TRAVAIL DEMANDÉ:
- A) D'après le texte sur l'AMPA dans le Doubs, combien de mesures quantifiées de glyphosate y avait-il ?
- B) Poursuivez le texte sur l'AMPA dans le Doubs à partir de sa dernière phrase.

BLOC DE TEXTE:
- - - - - - -
Pour les débits, ce sont ceux du Doubs mesurés au lac de Chaillexon (25), à Villers le Lac (25). Ces débits rendent compte des évolutions de débit du Doubs, lesquels sont redevables de l’amont et se retrouvent vers l’aval, en dépit d’un biais, dû à l’unique localisation des mesures de débit. Pour les précipitations cumulées, ce sont les mesures faites à Besançon (25) et les valeurs indiquent les mm cumulés sur des périodes de 3, 7 et 15 jours avant la date de mesure de la concentration en AMPA dans les eaux du Doubs. Les dates hivernales où le débit (et ses effets de dilution) pouvait être impacté par la fonte des neiges n’ont pas été prises en compte. Et de nouveau, le même biais existe du fait de l’unique point de mesures de précipitations.

31 – Relations entre concentrations en AMPA et débits du Doubs (à Chaillexon) (Cf. Annexe n° 3)

Les relations entre concentrations en AMPA et débit ne sont statistiquement validées qu’après le transit du Doubs (données « aval ») par les villes/agglomérations.

En effet, en situation  « amont », les relations sont faiblement établies, non validées. Par contre, en situation « aval », la relation entre concentration en AMPA et débit est statistiquement validée et on peut expliquer  logiquement cette relation : plus le débit du Doubs est faible, plus l’effet de dilution est faible et plus les concentrations en APMA, pour une même quantité d’AMPA apportées dans l’eau de la rivière par la ville/agglomération, sont élevées.

Contrairement à la situation « amont » où l’effet de dilution semble moins évident, du fait d’apports sans doute plus diffus et moindres en quantités.

Concernant le glyphosate, nous n’avons recherché aucune relation entre débit du Doubs et concentrations au vu de l’effectif réduit des mesures quantifiées (7 mesures). De même, nous n’avons pas cherché à comparer amont et aval des villes/agglomérations.

 

32 – Relations entre concentrations en AMPA et précipitations cumulées (à Besançon) (Cf. Annexe n°4)

C’est pour les mesures concentration en AMPA et précipitations cumulées  pour la seule agglomération de Besançon que les résultats sont les plus significatifs, du fait de données  insuffisantes. Nous présentons ci-dessous les tendances qui se dégagent :

– en situation « amont », il y a une augmentation des concentrations en AMPA en fonction de l’intensité des précipitations pour les durées de 7 et 15 jours précédant la mesure de l’AMPA.

On peut mettre ce fait en relation avec le lessivage des sols, de manière plus ou moins profonde. Pour la durée de 3 jours, par contre, cela réduit la part de lessivage des zones superficielles plus ou moins étanches.

On peut en déduire avec vraisemblance les apports des sols agricoles/maraîchers de l’AMPA dans les eaux du Doubs en amont des villes/agglomérations, avec un délai correspondant au transit des sols vers le Doubs.

– par contre, avec les données « aval » des concentrations en AMPA, on obtient une autre relation : plus les précipitations sont importantes, surtout de nouveau pour 7 et 15 jours précédant la mesure de l’AMPA, plus faibles sont les concentrations en AMPA dans les eaux du Doubs.
- - - - - - -
Relevés de localisation d'éléments d'écran:
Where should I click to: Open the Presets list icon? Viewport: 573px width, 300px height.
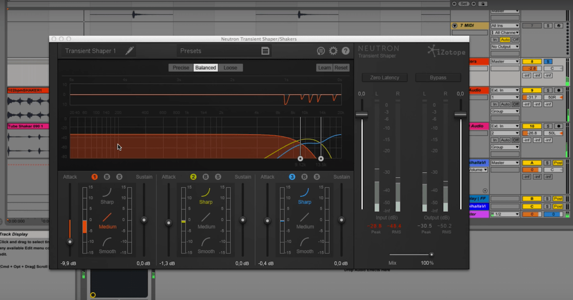[266, 51]
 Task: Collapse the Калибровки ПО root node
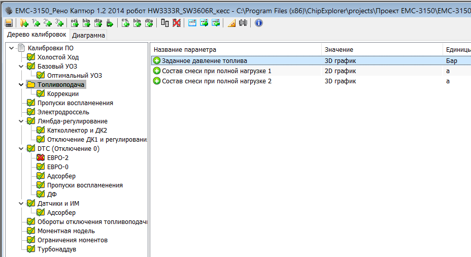point(11,48)
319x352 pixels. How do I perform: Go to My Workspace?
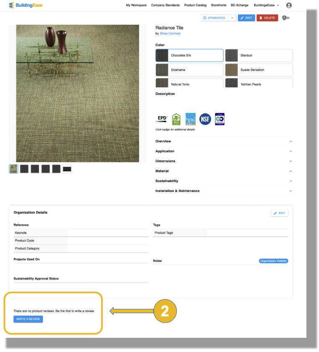(x=136, y=5)
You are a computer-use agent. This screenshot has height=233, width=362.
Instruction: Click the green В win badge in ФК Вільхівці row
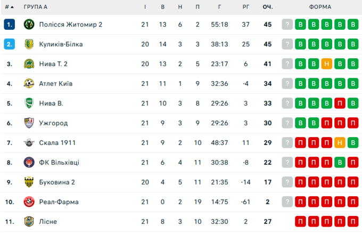(340, 163)
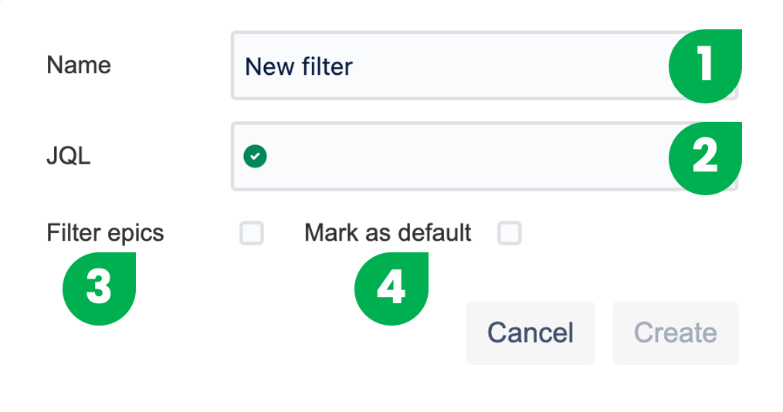The width and height of the screenshot is (783, 412).
Task: Place cursor right after the JQL checkmark
Action: 271,157

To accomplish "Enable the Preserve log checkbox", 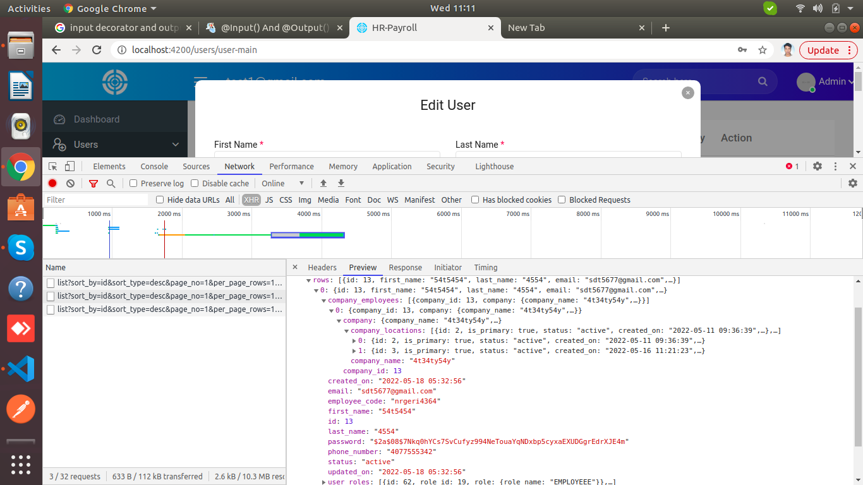I will coord(133,183).
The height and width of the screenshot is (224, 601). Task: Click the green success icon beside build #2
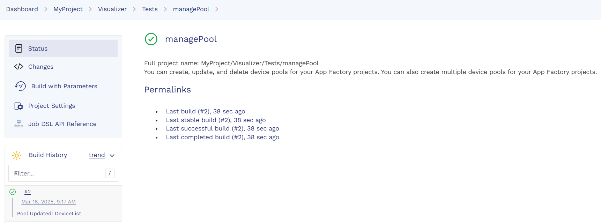tap(13, 192)
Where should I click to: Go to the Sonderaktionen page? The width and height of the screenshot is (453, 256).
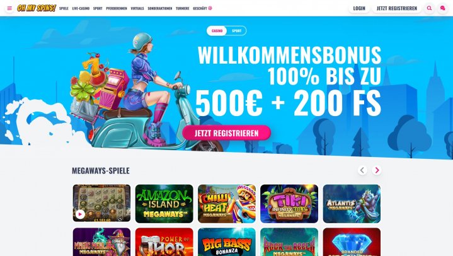point(160,8)
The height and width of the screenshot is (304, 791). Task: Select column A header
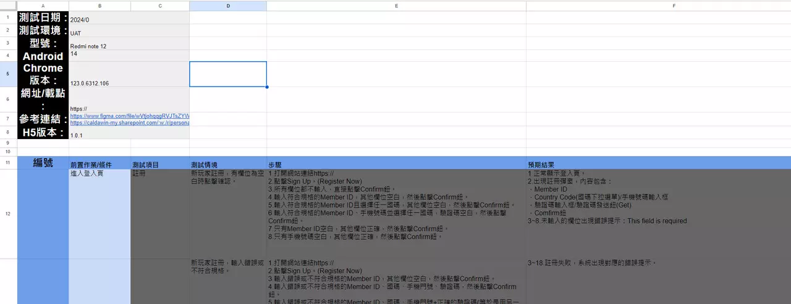tap(43, 6)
- - - - - - -
CORRIGÉ:
- A) 7 mesures.

- B)
On retrouve donc ici les effets de dilution d’apports d’AMPA à peu près constants par la STEP en fonction des précipitations à sur la région de Besançon et débit du Doubs. 

Conclusions

Ces différentes études permettent de dissocier les apports des villes de ceux des champs. En effet, entre l' »amont » et l' »aval » des villes/agglomérations,  les situations bien sont différentes et témoignent bien des apports (origines et transferts) différenciés :

  • les données « amont » témoignent bien de la durée des ruissellements, lessivages percolations et transferts souterrains vers le Doubs, correspondant à des traitements au glyphosate et apports agricoles (ou autres) en amont des points de prélèvement pour les analyses de l’eau, avec une plus ou moins grande transformation du glyphosate en AMPA entre la date de son épandage et la date de l’analyse,
  • les données « aval » rendent bien compte des apports importants et localisés au niveau des STEP des différentes villes/agglomérations traversées. Ici aussi, la dégradation du glyphosate en AMPA se déroule, très probablement favorisée par le fonctionnement bactérien des STEP.

Les deux origines de pollutions se cumulent pour donner en aval de Besançon et de sa STEP une situation  inquiétante en matière d’empoisonnement par pesticides : des centaines de molécules (pesticides et métabolites) en concentrations détectées constituant un bruit de fond, un smog aquatique, sur lequel se détachent, suivant les dates, un petit nombre de molécules en concentrations quantifiées (1 à 3 sur plus de la moitié des analyses à l’aval de Besançon en 2014).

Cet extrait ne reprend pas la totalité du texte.